Is there anyway to reconcile this, and what steps can i take to determine why this may be blocking somewhere? All processing occurs on a single tif file, and each thread is entirely mutually exclusive.

Additional info:

  1. some tika/tesseract processes take 3 seconds, others take up to 90 seconds. Generally speaking, tika is heavily CPU bound. I have ample memory available according to htop.
  2. postgres has no locking issues in session management, so i don't think thats holding me up.
  3. maybe somewhere future's are waiting to deref? how to tell where?

Any tips appreciated, thanks. Code added below.

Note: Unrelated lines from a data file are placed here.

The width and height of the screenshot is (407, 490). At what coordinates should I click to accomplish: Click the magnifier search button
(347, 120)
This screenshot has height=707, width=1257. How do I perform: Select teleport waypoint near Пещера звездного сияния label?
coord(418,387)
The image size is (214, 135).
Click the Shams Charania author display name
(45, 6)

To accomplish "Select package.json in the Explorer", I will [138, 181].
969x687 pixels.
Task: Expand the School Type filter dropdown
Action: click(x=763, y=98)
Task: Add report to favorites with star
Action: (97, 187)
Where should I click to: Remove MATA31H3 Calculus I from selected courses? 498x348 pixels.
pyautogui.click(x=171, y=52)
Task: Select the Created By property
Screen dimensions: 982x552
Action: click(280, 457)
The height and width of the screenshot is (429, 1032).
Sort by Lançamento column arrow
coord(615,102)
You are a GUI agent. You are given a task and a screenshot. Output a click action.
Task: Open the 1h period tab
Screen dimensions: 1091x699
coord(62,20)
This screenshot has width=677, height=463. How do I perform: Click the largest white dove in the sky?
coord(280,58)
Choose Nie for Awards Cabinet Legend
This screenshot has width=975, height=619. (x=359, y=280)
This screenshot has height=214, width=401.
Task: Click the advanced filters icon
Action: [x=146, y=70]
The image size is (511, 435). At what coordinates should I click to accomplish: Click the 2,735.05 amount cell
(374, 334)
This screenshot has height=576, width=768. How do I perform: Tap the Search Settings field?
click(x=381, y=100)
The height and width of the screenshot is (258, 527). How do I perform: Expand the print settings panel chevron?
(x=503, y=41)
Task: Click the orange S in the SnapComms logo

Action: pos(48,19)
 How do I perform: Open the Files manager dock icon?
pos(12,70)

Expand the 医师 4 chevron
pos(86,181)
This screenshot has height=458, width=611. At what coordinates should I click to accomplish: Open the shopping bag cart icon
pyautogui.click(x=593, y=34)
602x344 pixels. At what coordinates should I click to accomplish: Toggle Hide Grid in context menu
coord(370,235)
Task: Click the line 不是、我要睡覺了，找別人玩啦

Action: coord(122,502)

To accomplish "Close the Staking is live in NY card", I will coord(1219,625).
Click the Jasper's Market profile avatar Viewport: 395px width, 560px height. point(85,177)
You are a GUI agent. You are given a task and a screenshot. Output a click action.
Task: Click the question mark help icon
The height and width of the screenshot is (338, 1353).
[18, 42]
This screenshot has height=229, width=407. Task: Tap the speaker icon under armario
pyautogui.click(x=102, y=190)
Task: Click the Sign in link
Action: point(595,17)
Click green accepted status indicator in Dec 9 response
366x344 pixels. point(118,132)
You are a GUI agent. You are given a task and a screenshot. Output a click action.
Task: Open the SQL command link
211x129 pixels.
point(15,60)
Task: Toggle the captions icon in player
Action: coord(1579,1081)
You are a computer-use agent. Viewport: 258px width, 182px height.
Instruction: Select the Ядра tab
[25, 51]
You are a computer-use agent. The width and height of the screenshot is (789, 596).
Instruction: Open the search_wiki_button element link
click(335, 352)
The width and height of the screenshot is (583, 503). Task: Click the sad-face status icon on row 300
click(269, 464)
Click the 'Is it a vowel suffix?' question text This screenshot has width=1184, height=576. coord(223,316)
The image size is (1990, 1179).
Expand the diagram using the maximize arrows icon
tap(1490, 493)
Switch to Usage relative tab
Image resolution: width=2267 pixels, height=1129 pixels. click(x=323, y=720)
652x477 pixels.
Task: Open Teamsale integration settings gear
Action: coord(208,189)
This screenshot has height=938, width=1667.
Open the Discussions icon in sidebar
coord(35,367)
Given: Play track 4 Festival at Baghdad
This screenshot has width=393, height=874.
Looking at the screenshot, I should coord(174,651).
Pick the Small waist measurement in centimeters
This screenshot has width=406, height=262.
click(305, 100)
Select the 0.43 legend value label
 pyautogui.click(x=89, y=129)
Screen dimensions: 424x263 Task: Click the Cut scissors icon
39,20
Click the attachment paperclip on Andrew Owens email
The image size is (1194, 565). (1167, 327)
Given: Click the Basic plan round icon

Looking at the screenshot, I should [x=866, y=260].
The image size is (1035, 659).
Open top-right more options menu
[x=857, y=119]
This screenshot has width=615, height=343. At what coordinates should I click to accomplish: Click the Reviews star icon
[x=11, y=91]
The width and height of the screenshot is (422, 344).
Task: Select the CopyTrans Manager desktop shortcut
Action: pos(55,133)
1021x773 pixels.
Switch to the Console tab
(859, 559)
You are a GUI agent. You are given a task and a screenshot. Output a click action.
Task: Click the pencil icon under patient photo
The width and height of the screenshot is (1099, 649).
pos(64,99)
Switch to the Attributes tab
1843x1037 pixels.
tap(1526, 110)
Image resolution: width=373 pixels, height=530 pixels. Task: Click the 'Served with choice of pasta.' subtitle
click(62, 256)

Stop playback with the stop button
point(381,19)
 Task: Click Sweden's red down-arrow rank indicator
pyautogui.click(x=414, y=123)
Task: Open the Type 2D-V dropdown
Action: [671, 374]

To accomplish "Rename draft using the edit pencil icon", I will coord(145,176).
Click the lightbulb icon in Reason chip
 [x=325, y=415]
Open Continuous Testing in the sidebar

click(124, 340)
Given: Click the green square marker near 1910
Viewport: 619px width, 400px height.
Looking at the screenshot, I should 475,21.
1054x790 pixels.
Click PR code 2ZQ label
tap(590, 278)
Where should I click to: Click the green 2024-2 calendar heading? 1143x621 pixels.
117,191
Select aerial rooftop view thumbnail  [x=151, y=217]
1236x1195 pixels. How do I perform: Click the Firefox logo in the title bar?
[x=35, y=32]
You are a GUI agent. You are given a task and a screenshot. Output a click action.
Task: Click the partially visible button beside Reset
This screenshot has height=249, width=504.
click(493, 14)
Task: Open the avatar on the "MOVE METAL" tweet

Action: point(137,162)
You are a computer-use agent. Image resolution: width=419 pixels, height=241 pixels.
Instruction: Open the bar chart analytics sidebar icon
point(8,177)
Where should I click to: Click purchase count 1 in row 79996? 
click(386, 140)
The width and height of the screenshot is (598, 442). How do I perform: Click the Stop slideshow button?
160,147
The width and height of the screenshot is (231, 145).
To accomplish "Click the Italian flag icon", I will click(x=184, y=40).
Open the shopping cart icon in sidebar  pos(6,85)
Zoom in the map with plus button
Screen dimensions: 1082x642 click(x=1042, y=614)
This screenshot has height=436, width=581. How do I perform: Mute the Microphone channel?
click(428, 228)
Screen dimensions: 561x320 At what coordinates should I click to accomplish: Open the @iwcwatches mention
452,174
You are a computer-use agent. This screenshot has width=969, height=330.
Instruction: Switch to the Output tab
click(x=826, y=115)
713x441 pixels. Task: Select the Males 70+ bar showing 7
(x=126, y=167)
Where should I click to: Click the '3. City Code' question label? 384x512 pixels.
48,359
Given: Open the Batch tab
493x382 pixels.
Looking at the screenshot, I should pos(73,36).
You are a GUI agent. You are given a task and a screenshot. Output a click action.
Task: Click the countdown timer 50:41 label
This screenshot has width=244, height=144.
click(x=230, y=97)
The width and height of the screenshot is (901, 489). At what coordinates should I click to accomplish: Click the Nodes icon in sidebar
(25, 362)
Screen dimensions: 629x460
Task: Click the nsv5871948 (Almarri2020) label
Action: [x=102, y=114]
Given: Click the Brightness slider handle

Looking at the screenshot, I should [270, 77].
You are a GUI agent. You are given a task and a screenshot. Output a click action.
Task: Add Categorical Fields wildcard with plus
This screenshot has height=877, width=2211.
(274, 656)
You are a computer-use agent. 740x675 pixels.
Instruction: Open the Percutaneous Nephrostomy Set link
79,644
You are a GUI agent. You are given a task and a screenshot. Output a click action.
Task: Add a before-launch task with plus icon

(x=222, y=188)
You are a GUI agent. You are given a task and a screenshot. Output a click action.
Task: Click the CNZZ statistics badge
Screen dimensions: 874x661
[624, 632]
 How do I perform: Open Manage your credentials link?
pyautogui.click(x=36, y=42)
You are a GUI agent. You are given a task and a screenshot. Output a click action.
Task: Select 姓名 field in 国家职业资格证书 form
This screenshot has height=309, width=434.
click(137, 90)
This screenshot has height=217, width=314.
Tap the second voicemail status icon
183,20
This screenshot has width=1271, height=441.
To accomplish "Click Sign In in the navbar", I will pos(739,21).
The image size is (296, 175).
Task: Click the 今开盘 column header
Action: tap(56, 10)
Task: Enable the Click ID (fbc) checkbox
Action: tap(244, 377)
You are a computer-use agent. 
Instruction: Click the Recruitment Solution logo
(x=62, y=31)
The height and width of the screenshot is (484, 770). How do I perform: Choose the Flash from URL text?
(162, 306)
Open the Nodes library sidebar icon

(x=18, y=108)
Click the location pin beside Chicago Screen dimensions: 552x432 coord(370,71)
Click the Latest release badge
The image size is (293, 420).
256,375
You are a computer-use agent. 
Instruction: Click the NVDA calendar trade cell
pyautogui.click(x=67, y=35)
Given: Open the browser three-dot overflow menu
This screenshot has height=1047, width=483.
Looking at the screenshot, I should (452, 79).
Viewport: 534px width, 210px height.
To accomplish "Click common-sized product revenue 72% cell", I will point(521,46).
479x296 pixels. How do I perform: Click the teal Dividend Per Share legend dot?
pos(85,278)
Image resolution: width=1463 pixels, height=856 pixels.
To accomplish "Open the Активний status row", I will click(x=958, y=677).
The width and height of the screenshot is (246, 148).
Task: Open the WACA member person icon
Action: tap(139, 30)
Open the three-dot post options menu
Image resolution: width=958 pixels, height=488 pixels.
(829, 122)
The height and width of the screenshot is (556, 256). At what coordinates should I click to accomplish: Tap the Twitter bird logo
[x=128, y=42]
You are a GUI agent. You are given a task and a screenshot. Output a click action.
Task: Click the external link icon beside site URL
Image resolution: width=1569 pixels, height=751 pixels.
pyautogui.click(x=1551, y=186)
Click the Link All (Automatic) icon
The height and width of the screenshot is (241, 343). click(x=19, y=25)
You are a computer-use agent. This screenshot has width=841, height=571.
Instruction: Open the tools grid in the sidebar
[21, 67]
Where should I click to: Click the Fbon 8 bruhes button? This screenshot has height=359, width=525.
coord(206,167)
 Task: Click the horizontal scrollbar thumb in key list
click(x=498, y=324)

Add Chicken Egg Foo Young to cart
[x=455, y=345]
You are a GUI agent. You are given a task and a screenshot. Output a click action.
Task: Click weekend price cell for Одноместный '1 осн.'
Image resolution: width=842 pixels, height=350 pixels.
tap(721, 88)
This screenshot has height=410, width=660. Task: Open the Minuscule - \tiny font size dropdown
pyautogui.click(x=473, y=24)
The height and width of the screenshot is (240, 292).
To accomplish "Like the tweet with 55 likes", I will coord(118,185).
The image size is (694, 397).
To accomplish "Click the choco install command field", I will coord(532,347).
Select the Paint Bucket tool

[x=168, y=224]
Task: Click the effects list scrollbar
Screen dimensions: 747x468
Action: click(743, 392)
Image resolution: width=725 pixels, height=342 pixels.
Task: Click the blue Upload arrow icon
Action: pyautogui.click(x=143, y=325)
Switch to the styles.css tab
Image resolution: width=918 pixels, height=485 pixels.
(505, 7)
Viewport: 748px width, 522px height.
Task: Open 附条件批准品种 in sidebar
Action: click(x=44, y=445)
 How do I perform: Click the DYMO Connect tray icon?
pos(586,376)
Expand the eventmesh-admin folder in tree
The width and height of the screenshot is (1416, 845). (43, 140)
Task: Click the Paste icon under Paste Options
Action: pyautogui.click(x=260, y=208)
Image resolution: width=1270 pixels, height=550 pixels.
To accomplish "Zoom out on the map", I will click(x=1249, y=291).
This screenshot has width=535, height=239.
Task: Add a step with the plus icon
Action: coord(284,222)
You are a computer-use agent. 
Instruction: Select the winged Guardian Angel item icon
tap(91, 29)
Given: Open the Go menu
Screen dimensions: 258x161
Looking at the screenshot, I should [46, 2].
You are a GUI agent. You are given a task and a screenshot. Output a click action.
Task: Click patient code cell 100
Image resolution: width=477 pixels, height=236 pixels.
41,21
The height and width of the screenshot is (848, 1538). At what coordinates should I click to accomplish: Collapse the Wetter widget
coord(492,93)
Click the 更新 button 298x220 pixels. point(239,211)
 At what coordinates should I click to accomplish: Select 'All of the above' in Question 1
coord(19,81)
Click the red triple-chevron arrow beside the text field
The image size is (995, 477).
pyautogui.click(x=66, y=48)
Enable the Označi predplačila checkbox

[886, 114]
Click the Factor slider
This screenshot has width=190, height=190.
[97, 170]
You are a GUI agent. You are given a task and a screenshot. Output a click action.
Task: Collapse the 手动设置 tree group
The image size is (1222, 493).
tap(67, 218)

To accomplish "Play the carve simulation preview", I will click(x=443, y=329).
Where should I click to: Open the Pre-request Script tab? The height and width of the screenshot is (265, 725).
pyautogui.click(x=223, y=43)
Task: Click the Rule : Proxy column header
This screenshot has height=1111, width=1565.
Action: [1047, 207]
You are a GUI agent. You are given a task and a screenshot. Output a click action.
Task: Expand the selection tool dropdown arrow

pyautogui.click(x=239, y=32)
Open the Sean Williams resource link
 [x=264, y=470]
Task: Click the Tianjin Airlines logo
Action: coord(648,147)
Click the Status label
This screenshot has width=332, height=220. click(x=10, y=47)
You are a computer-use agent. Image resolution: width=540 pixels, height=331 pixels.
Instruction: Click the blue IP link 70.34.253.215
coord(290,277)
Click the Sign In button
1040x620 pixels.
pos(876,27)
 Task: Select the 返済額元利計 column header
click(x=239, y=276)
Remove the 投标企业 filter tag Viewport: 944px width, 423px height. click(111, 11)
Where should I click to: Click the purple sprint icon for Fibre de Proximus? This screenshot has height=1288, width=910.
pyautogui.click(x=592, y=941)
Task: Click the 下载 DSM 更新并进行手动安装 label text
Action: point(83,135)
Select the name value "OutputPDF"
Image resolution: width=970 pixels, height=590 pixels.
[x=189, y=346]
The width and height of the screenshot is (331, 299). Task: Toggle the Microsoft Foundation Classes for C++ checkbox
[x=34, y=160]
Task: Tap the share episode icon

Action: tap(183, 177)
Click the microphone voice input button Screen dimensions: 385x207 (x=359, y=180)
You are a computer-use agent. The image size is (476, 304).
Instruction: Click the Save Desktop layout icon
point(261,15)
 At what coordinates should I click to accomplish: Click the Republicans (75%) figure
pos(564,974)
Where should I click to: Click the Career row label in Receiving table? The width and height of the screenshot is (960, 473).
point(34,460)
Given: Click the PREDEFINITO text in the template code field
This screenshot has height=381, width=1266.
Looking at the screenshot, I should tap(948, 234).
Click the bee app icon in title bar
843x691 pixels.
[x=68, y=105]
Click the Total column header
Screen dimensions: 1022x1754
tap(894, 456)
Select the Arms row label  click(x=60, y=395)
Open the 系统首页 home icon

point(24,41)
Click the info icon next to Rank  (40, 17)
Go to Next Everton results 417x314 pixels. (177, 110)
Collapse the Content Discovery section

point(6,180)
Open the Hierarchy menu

(defn parse-a-path [{:keys [row_id, file_path]}]
      (try
        (let [
              start        (System/currentTimeMillis)
              mime_type    (pm/mime-type-of file_path)
              file_content (-> file_path (extract/parse) :text)
              language     (pl/detect-language file_content)
              ]
          {:mime_type   mime_type
          :file_content file_content
          :language     language
          :row_id       row_id
          :parse_time_in_seconds   (float (/ ( - (System/currentTimeMillis) start) 100))
          :record_status "doc parsed"})))


(defn fetch-all-batch []
      (t/info (str "Fetching lazy seq. all rows for batch.") )
      (jdbc/query (db-connection)
                  ["select
                   row_id,
                   file_path ,
                   file_extension
                   from the_table" ]))


(defn update-a-row [{:keys [row_id, file_path, file_extension] :as all-keys}]
      (let [parse-out (parse-a-path all-keys )]
        (try
          (doall
            (jdbc/execute!
              (db-connection)
              ["update the_table
               set
               record_last_updated        = current_timestamp ,
               file_content          = ?                 ,
               mime_type             = ?                 ,
               language              = ?                 ,
               parse_time_in_seconds = ?                 ,
               record_status         = ?
               where row_id = ? "
               (:file_content          parse-out) ,
               (:mime_type             parse-out) ,
               (:language              parse-out) ,
               (:parse_time_in_seconds parse-out) ,
               (:record_status         parse-out) ,
               row_id ])
            (t/debug (str "updated row_id " (:row_id parse-out) " (" file_extension ") "
                          " in " (:parse_time_in_seconds parse-out) " seconds." )))
          (catch  Exception _ ))))

(dorun
  (pmap
    #(try
       (update-a-row %)
       (catch Exception e (t/error (.getNextException e)))
       )
    fetch-all-batch )
  )
joefromct
  • 1,506
  • 13
  • 33

2 Answers2

3

pmap runs the map function in parallel on batches of (+ 2 cores), but preserves ordering. This means if you have 8 cores, a batch of 10 items will be processed, but the new batch will only be started if all 10 have finished.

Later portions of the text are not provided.